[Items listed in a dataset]

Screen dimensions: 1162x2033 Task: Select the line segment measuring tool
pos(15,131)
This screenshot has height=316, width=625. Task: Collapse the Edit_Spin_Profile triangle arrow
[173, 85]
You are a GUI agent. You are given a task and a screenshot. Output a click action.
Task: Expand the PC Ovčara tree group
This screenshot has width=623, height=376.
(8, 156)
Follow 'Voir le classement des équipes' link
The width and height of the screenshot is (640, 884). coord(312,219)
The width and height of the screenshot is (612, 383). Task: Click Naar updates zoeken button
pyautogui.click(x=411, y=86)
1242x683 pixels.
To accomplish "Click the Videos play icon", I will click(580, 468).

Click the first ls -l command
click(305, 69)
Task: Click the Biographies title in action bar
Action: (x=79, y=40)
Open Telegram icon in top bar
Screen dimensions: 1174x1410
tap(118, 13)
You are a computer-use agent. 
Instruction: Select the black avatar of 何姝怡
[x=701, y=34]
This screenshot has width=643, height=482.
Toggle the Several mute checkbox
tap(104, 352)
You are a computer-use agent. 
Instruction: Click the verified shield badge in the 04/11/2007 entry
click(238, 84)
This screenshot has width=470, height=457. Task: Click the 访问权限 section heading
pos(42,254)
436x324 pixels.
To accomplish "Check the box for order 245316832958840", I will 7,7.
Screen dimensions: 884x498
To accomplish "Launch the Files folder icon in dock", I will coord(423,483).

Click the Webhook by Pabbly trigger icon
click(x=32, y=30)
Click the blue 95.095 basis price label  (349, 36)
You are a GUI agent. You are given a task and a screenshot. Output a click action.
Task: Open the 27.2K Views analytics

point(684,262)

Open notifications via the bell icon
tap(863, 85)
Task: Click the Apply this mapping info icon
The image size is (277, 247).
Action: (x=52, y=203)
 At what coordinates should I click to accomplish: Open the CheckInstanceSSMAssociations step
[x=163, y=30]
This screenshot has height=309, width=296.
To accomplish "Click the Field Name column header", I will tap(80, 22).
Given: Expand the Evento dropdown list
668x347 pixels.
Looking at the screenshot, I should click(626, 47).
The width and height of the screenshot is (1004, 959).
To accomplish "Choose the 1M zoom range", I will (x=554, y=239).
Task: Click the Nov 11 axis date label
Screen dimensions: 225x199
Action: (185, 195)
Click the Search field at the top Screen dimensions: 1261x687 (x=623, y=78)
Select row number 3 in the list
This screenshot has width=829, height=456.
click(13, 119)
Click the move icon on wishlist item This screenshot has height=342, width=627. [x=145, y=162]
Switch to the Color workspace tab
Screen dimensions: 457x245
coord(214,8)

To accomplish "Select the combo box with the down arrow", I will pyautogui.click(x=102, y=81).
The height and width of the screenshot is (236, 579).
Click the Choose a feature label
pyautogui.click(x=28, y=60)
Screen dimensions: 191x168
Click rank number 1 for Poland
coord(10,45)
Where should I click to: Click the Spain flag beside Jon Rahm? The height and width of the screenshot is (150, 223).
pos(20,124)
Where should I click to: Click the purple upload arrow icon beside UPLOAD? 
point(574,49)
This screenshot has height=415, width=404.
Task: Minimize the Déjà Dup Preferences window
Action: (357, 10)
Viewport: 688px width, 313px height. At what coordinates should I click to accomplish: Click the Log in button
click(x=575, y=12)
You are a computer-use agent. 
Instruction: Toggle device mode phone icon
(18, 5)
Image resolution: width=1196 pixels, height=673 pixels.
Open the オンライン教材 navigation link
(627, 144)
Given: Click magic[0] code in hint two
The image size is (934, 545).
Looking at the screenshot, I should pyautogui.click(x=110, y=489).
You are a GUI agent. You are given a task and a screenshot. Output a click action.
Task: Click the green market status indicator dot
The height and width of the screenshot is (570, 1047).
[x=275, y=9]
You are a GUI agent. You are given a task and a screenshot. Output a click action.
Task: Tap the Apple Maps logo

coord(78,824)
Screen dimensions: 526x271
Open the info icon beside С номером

Aim of the task | Copy the records. Each line should match exactly.

Completed exercise |
Screen dimensions: 1162x2033 Task: Select the line segment measuring tool
pos(15,131)
This screenshot has height=316, width=625. Task: Collapse the Edit_Spin_Profile triangle arrow
[173, 85]
You are a GUI agent. You are given a task and a screenshot. Output a click action.
Task: Expand the PC Ovčara tree group
This screenshot has width=623, height=376.
(8, 156)
Follow 'Voir le classement des équipes' link
The width and height of the screenshot is (640, 884). coord(312,219)
The width and height of the screenshot is (612, 383). Task: Click Naar updates zoeken button
pyautogui.click(x=411, y=86)
1242x683 pixels.
To accomplish "Click the Videos play icon", I will click(580, 468).

Click the first ls -l command
click(305, 69)
Task: Click the Biographies title in action bar
Action: (x=79, y=40)
Open Telegram icon in top bar
Screen dimensions: 1174x1410
tap(118, 13)
You are a computer-use agent. 
Instruction: Select the black avatar of 何姝怡
[x=701, y=34]
This screenshot has width=643, height=482.
Toggle the Several mute checkbox
tap(104, 352)
You are a computer-use agent. 
Instruction: Click the verified shield badge in the 04/11/2007 entry
click(238, 84)
This screenshot has width=470, height=457. Task: Click the 访问权限 section heading
pos(42,254)
436x324 pixels.
To accomplish "Check the box for order 245316832958840", I will 7,7.
Screen dimensions: 884x498
To accomplish "Launch the Files folder icon in dock", I will coord(423,483).

Click the Webhook by Pabbly trigger icon
click(x=32, y=30)
Click the blue 95.095 basis price label  (349, 36)
You are a GUI agent. You are given a task and a screenshot. Output a click action.
Task: Open the 27.2K Views analytics

point(684,262)

Open notifications via the bell icon
tap(863, 85)
Task: Click the Apply this mapping info icon
The image size is (277, 247).
Action: (x=52, y=203)
 At what coordinates should I click to accomplish: Open the CheckInstanceSSMAssociations step
[x=163, y=30]
This screenshot has height=309, width=296.
To accomplish "Click the Field Name column header", I will tap(80, 22).
Given: Expand the Evento dropdown list
668x347 pixels.
Looking at the screenshot, I should click(626, 47).
The width and height of the screenshot is (1004, 959).
To accomplish "Choose the 1M zoom range", I will (x=554, y=239).
Task: Click the Nov 11 axis date label
Screen dimensions: 225x199
Action: (185, 195)
Click the Search field at the top Screen dimensions: 1261x687 (x=623, y=78)
Select row number 3 in the list
This screenshot has width=829, height=456.
click(13, 119)
Click the move icon on wishlist item This screenshot has height=342, width=627. [x=145, y=162]
Switch to the Color workspace tab
Screen dimensions: 457x245
coord(214,8)

To accomplish "Select the combo box with the down arrow", I will pyautogui.click(x=102, y=81).
The height and width of the screenshot is (236, 579).
Click the Choose a feature label
pyautogui.click(x=28, y=60)
Screen dimensions: 191x168
Click rank number 1 for Poland
coord(10,45)
Where should I click to: Click the Spain flag beside Jon Rahm? The height and width of the screenshot is (150, 223).
pos(20,124)
Where should I click to: Click the purple upload arrow icon beside UPLOAD? 
point(574,49)
This screenshot has height=415, width=404.
Task: Minimize the Déjà Dup Preferences window
Action: (357, 10)
Viewport: 688px width, 313px height. At what coordinates should I click to accomplish: Click the Log in button
click(x=575, y=12)
You are a computer-use agent. 
Instruction: Toggle device mode phone icon
(18, 5)
Image resolution: width=1196 pixels, height=673 pixels.
Open the オンライン教材 navigation link
(627, 144)
Given: Click magic[0] code in hint two
The image size is (934, 545).
Looking at the screenshot, I should pyautogui.click(x=110, y=489).
You are a GUI agent. You are given a task and a screenshot. Output a click action.
Task: Click the green market status indicator dot
The height and width of the screenshot is (570, 1047).
[x=275, y=9]
You are a GUI agent. You are given a task and a screenshot. Output a click action.
Task: Tap the Apple Maps logo

coord(78,824)
Screen dimensions: 526x271
Open the info icon beside С номером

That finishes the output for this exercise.